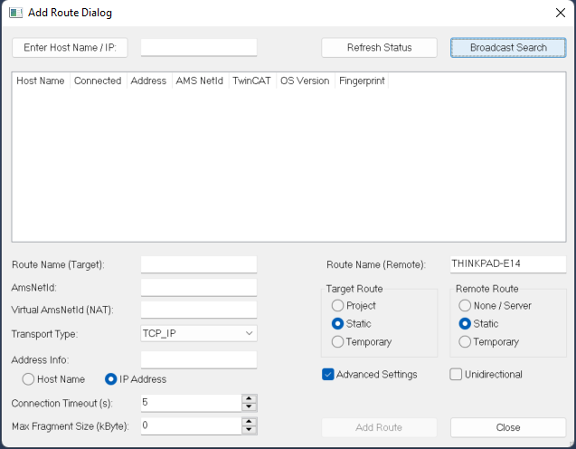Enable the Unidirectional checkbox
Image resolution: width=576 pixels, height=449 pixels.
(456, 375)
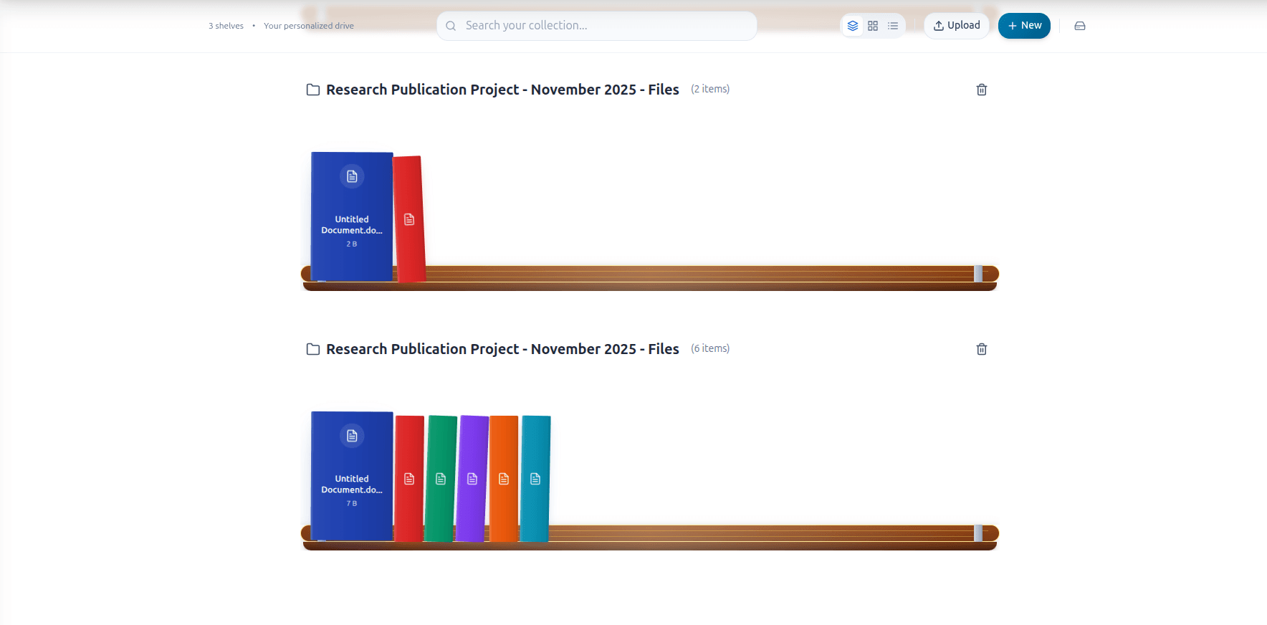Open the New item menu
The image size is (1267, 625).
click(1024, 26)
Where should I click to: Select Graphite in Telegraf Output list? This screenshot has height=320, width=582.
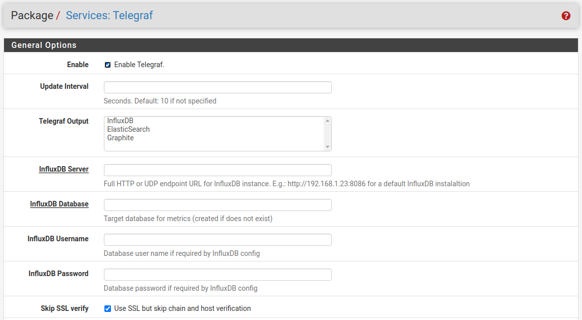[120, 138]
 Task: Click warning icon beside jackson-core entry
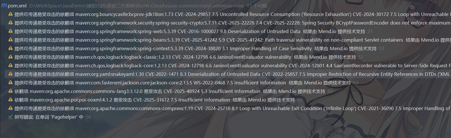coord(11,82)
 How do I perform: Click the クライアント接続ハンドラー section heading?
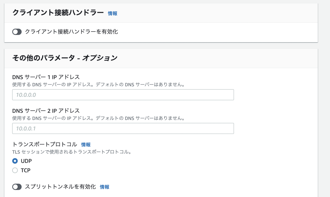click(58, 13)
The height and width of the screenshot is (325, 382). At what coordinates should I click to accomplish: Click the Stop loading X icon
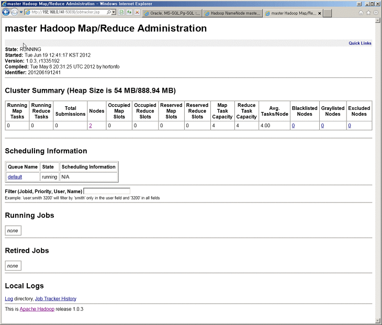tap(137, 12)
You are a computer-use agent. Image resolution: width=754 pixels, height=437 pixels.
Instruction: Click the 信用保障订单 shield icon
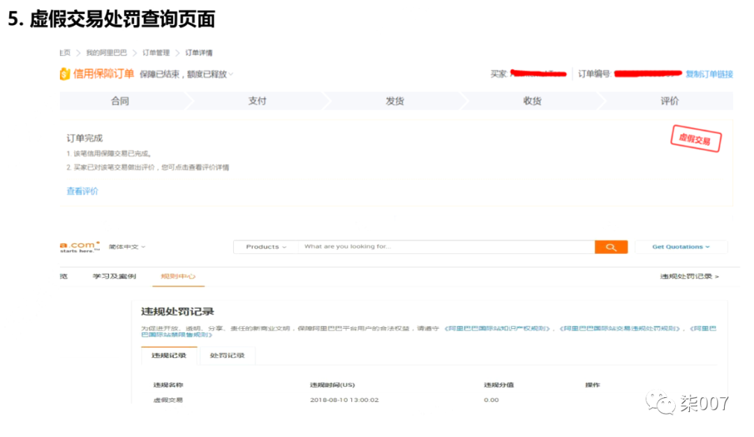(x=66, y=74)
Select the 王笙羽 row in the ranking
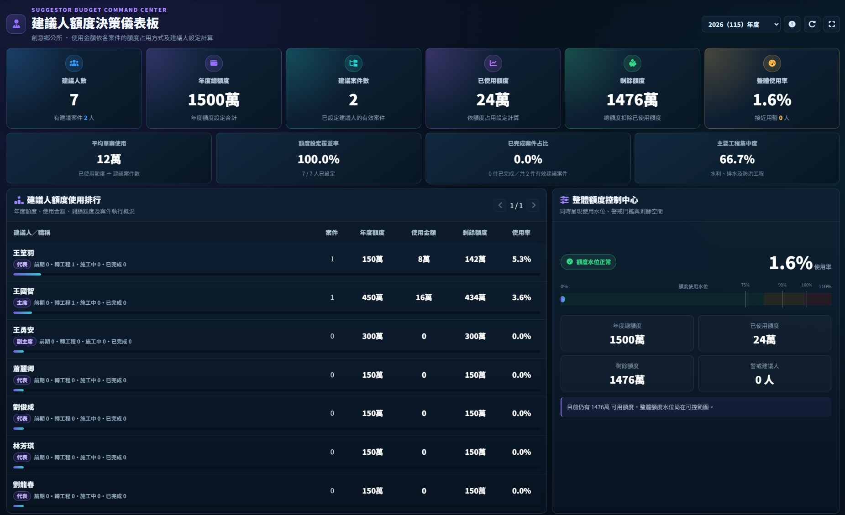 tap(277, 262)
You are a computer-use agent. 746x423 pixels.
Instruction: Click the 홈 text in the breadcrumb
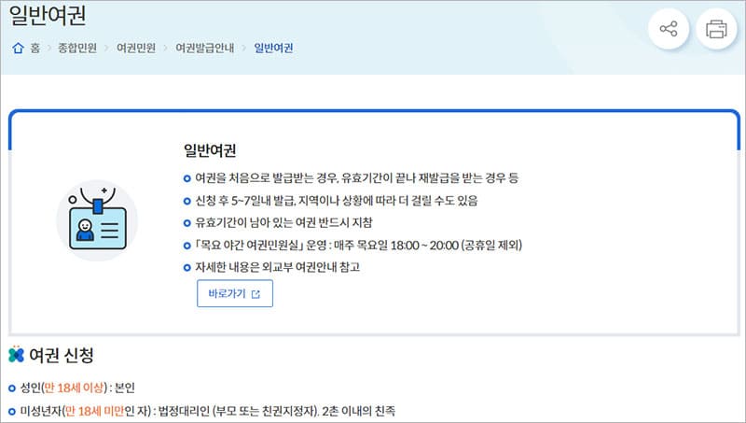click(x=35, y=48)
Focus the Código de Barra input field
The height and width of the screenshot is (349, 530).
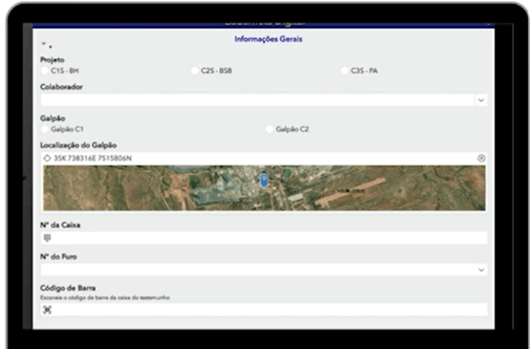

_____

_WHAT THIS TASK INVOLVES_
Report back every line of the entries in which "agent" occurs.

_WRITTEN SOLUTION_
You are a computer-use agent. Image resolution: width=754 pixels, height=437 pixels.
You are a computer-use agent. 746x423 pixels.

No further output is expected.